De film en film, la saga Expendables se confirme moins comme une renouveau que comme une redécouverte du cinéma d’action des années 80-90. Il faut y voir une énorme malle au trésor, ouverte après une décennie d’oubli par des quadras nostalgiques ou par leur progéniture, curieuse et attendrie par ces morceaux d’une pop-culture cinéphile aux relents reaganiens. Au-delà des VHS usées par le temps, la franchise menée par ce cher Sylvester Stallone rappelle les vieilles figurines à l’effigie des membres de son casting, que l’on ressortirait pour jouer avec une dernière fois. Grâce à ses têtes d’affiche sorties du formole de plus en plus nombreuses, ce troisième opus n’est pas sans rappeler, dans un tout autre registre, La Grande Aventure Lego.
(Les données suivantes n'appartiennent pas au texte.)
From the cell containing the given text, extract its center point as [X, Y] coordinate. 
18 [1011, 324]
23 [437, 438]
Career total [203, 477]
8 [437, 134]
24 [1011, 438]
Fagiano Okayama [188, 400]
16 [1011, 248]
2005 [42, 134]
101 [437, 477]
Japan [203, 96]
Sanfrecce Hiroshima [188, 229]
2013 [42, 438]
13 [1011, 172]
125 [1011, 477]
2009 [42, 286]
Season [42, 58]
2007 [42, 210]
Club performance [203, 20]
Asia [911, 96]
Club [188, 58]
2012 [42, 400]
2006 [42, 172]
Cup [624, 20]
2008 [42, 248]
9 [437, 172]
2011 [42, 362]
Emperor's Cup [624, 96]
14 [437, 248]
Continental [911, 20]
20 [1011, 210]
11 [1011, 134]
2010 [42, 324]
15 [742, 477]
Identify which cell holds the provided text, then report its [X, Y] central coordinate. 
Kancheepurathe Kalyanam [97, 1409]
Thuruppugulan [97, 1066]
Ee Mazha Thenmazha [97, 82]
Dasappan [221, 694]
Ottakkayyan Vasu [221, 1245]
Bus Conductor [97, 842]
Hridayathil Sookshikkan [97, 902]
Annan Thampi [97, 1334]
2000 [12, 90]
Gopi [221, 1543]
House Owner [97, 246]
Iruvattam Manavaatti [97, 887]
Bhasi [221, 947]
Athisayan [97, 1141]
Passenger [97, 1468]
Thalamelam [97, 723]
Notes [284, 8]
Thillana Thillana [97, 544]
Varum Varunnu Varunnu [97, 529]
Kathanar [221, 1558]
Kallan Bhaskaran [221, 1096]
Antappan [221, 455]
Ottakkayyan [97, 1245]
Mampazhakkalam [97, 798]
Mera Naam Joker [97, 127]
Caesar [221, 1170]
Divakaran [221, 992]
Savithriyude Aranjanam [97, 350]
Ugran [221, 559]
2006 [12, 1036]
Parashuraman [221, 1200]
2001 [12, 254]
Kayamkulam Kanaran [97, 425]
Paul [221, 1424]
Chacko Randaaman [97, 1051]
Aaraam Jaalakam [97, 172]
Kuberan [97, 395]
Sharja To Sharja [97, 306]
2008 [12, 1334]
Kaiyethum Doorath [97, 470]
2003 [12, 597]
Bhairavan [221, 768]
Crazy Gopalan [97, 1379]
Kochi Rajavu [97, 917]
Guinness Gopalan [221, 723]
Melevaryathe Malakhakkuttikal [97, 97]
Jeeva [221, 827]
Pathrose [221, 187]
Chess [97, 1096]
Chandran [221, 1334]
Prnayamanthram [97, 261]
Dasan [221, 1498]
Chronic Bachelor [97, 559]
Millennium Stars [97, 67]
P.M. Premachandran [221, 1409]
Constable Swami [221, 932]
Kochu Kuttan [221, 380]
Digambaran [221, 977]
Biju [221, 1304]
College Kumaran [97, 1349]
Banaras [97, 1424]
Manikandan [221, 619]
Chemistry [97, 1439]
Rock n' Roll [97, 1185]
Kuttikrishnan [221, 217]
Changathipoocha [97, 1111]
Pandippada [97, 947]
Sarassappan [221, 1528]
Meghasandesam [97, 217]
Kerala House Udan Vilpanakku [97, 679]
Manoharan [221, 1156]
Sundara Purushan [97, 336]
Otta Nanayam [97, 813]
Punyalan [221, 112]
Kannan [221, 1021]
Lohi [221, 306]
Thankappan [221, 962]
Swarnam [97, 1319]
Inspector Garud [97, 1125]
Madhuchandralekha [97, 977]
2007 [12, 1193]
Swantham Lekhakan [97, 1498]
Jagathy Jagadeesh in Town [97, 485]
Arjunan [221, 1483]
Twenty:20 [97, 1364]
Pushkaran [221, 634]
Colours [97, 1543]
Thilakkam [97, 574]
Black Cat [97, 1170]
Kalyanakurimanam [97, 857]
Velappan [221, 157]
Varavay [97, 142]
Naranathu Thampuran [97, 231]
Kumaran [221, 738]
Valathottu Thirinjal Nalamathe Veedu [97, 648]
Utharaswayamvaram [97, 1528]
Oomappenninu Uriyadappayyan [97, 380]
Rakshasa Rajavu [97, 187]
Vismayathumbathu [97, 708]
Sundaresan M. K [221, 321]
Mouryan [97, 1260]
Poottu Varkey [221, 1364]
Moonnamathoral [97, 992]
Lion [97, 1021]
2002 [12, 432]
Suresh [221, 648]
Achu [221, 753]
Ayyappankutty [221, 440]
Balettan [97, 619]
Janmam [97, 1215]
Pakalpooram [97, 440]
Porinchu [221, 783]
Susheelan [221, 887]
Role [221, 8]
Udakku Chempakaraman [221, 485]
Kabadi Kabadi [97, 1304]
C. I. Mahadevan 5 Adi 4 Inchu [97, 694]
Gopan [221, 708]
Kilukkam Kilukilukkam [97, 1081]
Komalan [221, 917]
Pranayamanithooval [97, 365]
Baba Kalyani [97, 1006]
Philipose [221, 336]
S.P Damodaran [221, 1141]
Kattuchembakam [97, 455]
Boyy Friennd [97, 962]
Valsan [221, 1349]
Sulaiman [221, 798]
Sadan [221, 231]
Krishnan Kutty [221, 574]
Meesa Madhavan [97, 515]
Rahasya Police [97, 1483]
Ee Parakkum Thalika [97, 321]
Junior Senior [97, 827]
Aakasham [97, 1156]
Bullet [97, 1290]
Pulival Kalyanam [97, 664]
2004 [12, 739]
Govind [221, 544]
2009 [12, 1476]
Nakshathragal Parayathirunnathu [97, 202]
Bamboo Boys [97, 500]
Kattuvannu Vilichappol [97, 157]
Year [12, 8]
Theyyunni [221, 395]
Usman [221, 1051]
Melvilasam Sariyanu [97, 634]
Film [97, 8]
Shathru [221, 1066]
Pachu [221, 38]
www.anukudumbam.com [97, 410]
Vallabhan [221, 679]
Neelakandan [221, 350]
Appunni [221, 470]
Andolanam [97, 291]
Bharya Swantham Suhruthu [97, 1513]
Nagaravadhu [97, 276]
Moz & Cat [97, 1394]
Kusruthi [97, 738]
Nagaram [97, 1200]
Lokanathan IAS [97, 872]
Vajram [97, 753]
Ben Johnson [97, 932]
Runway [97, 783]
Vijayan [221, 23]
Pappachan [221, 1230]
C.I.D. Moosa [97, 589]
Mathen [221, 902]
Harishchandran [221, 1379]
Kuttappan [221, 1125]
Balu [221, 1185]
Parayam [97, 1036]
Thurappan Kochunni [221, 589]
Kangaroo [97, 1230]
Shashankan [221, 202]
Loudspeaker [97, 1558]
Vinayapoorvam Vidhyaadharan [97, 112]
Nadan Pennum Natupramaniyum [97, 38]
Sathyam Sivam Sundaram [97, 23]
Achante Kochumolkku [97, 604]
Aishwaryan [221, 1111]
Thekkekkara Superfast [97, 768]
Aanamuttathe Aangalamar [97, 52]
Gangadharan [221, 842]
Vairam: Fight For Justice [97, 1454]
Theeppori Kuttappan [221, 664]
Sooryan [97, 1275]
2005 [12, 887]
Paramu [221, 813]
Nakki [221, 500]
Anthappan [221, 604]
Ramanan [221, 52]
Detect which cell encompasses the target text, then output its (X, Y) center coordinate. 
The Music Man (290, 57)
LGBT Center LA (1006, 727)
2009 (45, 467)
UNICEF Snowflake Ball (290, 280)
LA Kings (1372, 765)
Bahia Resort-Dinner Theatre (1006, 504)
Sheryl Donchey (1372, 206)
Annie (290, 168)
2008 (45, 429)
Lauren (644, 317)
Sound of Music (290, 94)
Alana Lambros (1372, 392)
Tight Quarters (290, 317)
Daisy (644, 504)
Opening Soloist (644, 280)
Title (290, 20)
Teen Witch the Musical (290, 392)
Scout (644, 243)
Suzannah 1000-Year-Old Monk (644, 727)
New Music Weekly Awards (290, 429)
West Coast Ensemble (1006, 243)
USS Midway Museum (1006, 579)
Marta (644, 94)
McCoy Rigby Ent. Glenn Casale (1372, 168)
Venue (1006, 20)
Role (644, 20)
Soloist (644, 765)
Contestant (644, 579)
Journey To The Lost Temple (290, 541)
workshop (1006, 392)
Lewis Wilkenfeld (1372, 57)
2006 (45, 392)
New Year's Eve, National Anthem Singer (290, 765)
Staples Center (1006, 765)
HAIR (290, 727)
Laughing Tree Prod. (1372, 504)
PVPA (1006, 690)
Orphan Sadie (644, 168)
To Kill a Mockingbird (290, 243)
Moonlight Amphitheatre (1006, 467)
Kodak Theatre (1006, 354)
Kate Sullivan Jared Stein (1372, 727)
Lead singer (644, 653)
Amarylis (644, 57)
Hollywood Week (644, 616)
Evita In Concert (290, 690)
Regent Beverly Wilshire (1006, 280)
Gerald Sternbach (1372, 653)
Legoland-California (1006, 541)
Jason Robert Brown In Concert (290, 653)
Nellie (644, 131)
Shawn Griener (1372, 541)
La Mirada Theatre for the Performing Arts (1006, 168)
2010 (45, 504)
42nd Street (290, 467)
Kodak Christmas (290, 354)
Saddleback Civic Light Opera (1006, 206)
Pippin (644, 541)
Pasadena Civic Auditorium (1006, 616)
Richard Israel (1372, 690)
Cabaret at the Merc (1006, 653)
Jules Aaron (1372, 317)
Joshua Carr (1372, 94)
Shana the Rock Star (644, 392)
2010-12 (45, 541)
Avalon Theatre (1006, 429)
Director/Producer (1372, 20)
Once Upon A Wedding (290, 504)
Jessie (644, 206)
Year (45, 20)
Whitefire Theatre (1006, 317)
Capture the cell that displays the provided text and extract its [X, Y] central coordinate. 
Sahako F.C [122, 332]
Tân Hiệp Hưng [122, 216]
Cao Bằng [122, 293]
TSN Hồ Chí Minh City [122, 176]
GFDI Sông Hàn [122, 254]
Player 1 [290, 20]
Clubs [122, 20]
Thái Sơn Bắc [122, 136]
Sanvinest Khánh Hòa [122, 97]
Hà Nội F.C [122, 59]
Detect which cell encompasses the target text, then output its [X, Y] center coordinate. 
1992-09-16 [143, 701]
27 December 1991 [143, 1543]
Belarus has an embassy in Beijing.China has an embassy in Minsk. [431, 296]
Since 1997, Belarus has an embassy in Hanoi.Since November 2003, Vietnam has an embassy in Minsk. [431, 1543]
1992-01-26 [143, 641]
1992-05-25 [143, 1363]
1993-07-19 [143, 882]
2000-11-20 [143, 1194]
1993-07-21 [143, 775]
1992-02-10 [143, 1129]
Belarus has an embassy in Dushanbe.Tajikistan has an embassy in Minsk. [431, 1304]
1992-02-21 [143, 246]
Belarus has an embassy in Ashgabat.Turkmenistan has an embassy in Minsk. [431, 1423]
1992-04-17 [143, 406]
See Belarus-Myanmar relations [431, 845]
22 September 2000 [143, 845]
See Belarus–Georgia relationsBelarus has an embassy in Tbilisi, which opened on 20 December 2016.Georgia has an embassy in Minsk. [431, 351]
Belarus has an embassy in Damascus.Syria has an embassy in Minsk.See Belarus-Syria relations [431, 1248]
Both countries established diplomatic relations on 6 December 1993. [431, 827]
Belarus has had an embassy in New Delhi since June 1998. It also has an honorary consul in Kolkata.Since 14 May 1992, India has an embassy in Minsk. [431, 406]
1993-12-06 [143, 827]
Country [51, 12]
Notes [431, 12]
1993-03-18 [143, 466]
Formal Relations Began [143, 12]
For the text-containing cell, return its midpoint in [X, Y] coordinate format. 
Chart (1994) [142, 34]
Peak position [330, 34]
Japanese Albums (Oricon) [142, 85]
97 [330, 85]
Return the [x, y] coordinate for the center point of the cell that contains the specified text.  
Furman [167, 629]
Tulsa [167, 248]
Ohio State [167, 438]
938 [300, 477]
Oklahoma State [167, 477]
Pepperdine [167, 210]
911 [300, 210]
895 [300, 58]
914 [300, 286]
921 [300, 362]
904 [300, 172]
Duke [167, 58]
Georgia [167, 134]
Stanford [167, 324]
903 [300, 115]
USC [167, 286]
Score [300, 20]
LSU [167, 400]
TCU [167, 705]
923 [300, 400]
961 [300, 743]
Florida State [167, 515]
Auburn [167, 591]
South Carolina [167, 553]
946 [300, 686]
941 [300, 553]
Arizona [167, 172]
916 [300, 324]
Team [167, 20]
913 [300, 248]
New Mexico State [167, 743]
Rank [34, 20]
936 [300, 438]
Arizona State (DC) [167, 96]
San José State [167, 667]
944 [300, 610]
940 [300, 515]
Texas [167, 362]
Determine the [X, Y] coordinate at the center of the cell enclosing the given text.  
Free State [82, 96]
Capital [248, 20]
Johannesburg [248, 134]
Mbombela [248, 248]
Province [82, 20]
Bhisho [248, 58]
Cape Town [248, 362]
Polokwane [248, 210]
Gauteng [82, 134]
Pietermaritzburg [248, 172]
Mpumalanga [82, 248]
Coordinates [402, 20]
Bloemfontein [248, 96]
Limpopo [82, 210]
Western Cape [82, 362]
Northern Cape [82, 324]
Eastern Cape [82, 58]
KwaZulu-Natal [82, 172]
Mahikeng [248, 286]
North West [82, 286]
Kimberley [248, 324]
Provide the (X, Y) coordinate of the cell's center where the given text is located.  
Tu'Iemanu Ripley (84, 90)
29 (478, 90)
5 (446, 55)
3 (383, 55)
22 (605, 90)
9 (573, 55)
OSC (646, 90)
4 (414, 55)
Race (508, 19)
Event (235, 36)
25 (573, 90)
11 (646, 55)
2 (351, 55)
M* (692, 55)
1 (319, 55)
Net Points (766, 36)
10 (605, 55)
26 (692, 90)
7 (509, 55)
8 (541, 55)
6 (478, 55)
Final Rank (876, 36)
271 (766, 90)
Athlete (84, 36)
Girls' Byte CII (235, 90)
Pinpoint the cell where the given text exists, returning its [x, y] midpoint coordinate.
Il n’est plus tant question de se moquer des codes d’écriture du siècle passé en livrant le scénario le plus convenu possible, mais de s’imaginer dans la tête d’un enfant durant les heures de gloire de ces tas de muscles ridés. En tenant dans une main un Terminator en plastique, et dans l’autre un Rambo, tout est prétexte à un concours de one-liners et de caméos d’autres jouets, afin de préparer ce joli petit monde à des batailles d’anthologie.
Roulez jeunesse !
Malheureusement, Expendables 3 souffre du syndrome over the top de ce type de licences. Le second degré et l’humilité des précédents volets y est moins présent, ce qui lui fait perdre, en plus de son aspect jouissif, une bonne partie de sa réflexion quasi-méta sur la vieillesse et l’immortalité des icônes. En ayant trop peur de simplement copier la recette des précédents volets (ce qu’il finit par faire de toute façon), le long-métrage tente d’appuyer un contraste entre ses vieux briscards et de nouvelles recrues au sang neuf mais fade, histoire de montrer qui sont les patrons tout en cherchant à se mettre dans la poche un public plus jeune. Cette volonté de coller à la génération Y pervertit l’esprit de la saga et, surtout, la standardise. Cela a pour principal défaut de gâcher (un peu) la mise en scène du non moins volontaire Patrick Hughes, qui a l’obligation de délaisser l’ultra-violence des deux premiers films pour un montage plus cut adapté au PG-13. De plus, cette contrainte essaye maladroitement de dissimuler les méthodes de « tricherie » de nos papys de l’action (à savoir les doublures). Également peu aidés par des effets spéciaux numériques pour la plupart décevants, ces stars déchues en viennent à perdre, durant quelques instants, l’intemporalité qu’ils tentent d’instaurer dans leurs aventures, et qui fait le sel d’Expendables.
L’amour du risque.
Les défauts de ce numéro trois sont donc majoritairement dus à la production, tant la réalisation de Hughes transpire de l’amour qu’il porte à ses gueules cultes, burinées et ridées. Jamais la caméra ne s’est autant approchée des corps pour chercher l’âme cachée sous la tonne de muscles. Plus mélancolique que ses prédécesseurs, Expendables 3 trouve paradoxalement ses moments d’émotions dans ses pauses narratives. Certes, on a du mal à croire au démantèlement de l’équipe, mais ce dernier permet de dépeindre ses membres immobiles, accoudés seuls à un bar ou assis dans leur chambre d’hôtel, à réfléchir sur ce qu’ils ont accompli jusqu’alors, et surtout, sur ce qu’ils savent faire. Mais que savent-ils faire, à part tuer ? Rien justement, et après une courte pensée faussement anti-manichéenne sur le sens moral de leurs actions, le film repart plus que jamais dans l’esthétisation d’une violence fun qu’ils sont les seuls à maîtriser. Le combat de ces vétérans pour rester dans l’arène devient dès lors celui du cinéaste, qui résiste comme il peut au cahier des charges en augmentant de manière croissante les travellings majestueux et autres mouvements de caméra bien plus travaillés qu’une simple shaky cam.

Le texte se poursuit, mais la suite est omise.